The first big step of Barack Obama's administration, and quite possibly its defining achievement, will be abandoning America's military involvement in Iraq. Obama can argue, quite plausibly, that he has a mandate from the American people to do exactly that.
He certainly has made no secret of this intention. In September of last year, he asserted that "the best way to protect our security and to pressure Iraq's leaders to resolve their civil war is to immediately begin to remove our combat troops. Not in six months or one year, but now." And on May 16 this year, he spelled out his plan: "Nobody's talking about bringing them home instantly, but one to two brigades a month. It'll take about 16 months to get our combat troops out."
He has since been elected president of the United States, and there is no reason to suppose that he has changed his mind. So it is as predictable as anything in politics can be that we are indeed going to pull out of Iraq. The long effort to bring about a sensible solution to the problems of the Middle East is over. The Americans who died there, at the behest of our government, died in vain. The very short list of wars that America lost is about to receive a notable addition.
Whether the American people intended this result is certainly open to argument. But nobody can contend that Obama's decision is devoid of justification. He has been perfectly candid about his intention and has plenty of political support for it. Where it will lead, however, is -- to put it mildly -- open to debate.
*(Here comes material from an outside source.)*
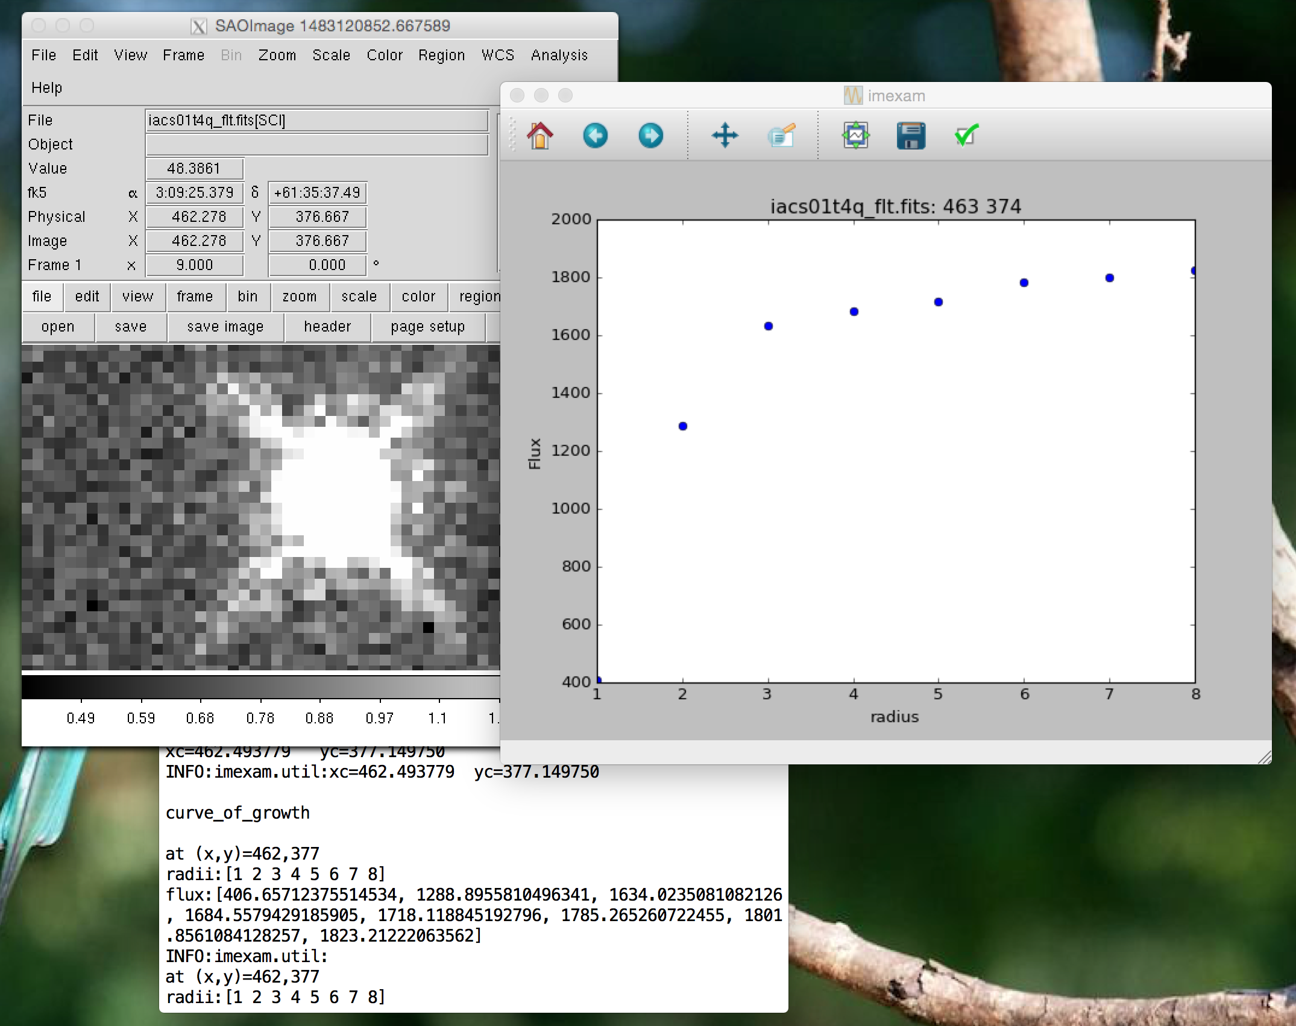Open the Region menu
This screenshot has width=1296, height=1026.
pyautogui.click(x=441, y=55)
The American withdrawal from Iraq will amount, for all practical purposes, to an American abandonment of any hope of influencing developments in the Middle East. There is no way we can pull out of Iraq and yet hope to retain any serious clout in that crucial region. Its vast supplies of oil are not essential to the United States (since we have other sources for it, at home and in the Western hemisphere) but are absolutely crucial to our allies in Western Europe and elsewhere. Control of those supplies by local powers in the Middle East, let alone more distant meddlers like Russia and China, will drastically alter the global balance of power.
How Obama intends to cope with this new strategic situation isn't clear. If he has a plan, he certainly hasn't revealed it. The European powers are in no condition to step in and impose the political stability that the Obama plan will wreck. And the notion that the local powers could do so by themselves is laughable. Within months, the whole region will simply be a plaything for troublemakers in Moscow and Beijing.
God help us. What happens in the Middle East matters to the whole world and to the U.S. I lived through the results of "declare victory and leave" in Vietnam. This loss will be much worse. It could spell the end of America's long-held and hard-fought position as leader of the free world.